До пенсии Людмила Ивановна работала в центре метеорологических наблюдений. У неё был муж – добрейший тихий человек, её однокашник по институту солнечно-земной физики, и три взрослые дочери. Эти были одна к одной, все в мать, – как рыжики в осеннем лесу, а младшая – как водится, самая любимая – ещё и с конопушками. И поездки на дачу совершались всей семьёй, в конце рабочей недели, с возвращением в город ранним утром в понедельник и разлётом дочерей до очередного сбора пятничным вечером у электрички.
Понедельник за понедельником (которые Людмила Ивановна ненавидела всей душой, как червивые грибы, попадавшие к ней в корзину наряду со здоровыми) – и дочери сбились в свои собственные стаи. Не сразу на её потерянное «ау» отозвались из-за широких мужниных спин – одна (телеграммой) в Братске, другая (телефонным звонком) в Иркутске, третья – и это было горше всего – промелькнула (с фотографии) своими конопушками аж в Ессентуках, на источниках, где «Печорин угрохал Грушницкого» (так было написано на обороте). А вскоре, во время половодья провалившись под лёд, умер от крупозного воспаления лёгких Анатолий.

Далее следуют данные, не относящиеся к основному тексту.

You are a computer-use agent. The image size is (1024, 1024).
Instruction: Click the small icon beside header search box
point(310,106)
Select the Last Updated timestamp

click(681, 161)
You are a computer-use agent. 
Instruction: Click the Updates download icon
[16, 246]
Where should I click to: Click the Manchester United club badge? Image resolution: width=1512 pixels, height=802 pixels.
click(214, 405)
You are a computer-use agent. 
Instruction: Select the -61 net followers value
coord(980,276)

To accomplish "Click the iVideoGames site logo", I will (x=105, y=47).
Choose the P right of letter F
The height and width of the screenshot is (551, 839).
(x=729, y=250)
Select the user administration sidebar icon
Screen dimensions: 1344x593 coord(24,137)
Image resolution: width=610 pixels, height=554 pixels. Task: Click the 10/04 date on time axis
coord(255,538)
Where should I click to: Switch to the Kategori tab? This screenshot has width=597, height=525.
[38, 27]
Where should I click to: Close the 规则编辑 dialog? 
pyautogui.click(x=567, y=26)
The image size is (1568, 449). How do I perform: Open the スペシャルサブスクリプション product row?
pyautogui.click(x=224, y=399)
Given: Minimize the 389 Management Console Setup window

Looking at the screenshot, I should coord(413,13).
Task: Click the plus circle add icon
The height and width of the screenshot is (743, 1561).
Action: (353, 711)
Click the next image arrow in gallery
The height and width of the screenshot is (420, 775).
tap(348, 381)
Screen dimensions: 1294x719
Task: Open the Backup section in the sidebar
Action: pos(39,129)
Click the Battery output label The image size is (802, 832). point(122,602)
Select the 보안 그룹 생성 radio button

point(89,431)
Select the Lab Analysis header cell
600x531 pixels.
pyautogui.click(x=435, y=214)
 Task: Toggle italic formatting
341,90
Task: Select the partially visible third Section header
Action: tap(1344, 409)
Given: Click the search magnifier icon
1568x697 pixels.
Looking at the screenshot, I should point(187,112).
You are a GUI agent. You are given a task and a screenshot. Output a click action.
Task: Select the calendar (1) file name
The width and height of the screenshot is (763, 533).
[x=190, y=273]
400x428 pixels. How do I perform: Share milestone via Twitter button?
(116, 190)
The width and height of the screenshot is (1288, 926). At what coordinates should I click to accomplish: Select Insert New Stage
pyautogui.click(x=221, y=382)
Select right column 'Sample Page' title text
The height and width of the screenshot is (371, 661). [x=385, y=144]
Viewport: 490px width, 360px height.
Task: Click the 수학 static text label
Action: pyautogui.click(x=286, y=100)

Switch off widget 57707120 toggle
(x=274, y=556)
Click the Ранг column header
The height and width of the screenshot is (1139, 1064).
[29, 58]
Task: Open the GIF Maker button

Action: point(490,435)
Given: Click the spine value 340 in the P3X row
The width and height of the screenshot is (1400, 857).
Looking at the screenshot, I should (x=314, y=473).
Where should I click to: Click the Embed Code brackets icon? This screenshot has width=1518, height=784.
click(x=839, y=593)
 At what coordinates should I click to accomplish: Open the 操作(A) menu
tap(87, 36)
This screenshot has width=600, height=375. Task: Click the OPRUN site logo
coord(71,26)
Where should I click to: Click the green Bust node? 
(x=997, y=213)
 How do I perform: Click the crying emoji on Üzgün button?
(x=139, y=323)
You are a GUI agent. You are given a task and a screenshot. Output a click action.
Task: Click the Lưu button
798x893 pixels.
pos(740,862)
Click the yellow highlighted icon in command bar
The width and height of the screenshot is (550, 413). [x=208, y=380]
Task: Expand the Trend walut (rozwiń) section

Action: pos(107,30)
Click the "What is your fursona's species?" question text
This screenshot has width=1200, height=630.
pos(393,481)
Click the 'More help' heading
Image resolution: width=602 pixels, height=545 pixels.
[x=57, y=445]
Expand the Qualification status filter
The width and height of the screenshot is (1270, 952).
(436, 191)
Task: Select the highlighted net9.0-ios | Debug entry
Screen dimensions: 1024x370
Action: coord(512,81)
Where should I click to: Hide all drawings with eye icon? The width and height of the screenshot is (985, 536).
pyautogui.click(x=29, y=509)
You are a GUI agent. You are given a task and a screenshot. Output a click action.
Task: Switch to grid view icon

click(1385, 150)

Но она всё равно продолжала ездить на дачу, уже одна. Дольше собирала грибы в лесу, ибо не к кому было спешить в маленький домик, чаще оставалась ночевать на даче, где всё так же пила чай на веранде. В саду умирали рябины и облепиха, а на влажном от дождя наружном стекле, как в гербарии, лежали уже мёртвые листья красного, жёлтого и багрового цвета…
Когда Людмила Ивановна впервые переступила порог их дома и всё полетело вверх тормашками, она ещё не была бабкой-коммерсанткой. С какой-то стати она наповадилась ездить к ним в деревню за грибами. И однажды Антонина Сергеевна привела её, мокрую до нитки, скоротать время до вечернего автобуса. Вот тогда-то Никита и невзлюбил Людмилу Ивановну всем сердцем, в которое грубо занозили… обиду.
Мама оставила их одних, а сама убежала на работу, шепнув Никите, чтобы покормил гостью.
– Какой интересный мальчик! – едва мама ушла, сказала Людмила Ивановна и, поправляя причёску, разгладила сырые волосы, под которыми просвечивала тусклая, как у магазинской курицы, кожа. – Ну, чем ты меня будешь потчевать?
– У нас есть суп, – развёл руками Никита, словно бы показывая, что уж чего-чего, а супа у них – как у дурака махорки. – Только вчерашний. Но он в холодильнике стоял!
– Супчик так супчик. Давай супчик!
Чашка разогретого супа (картошка, домашняя лапша, мясо, два-три колёсика моркови, чешуйка лука и веточки укропа), хлеб (три-четыре кусочка) и масло в блюдце (не очень свежее, но ещё не прогорклое) – вскоре всё было на столе.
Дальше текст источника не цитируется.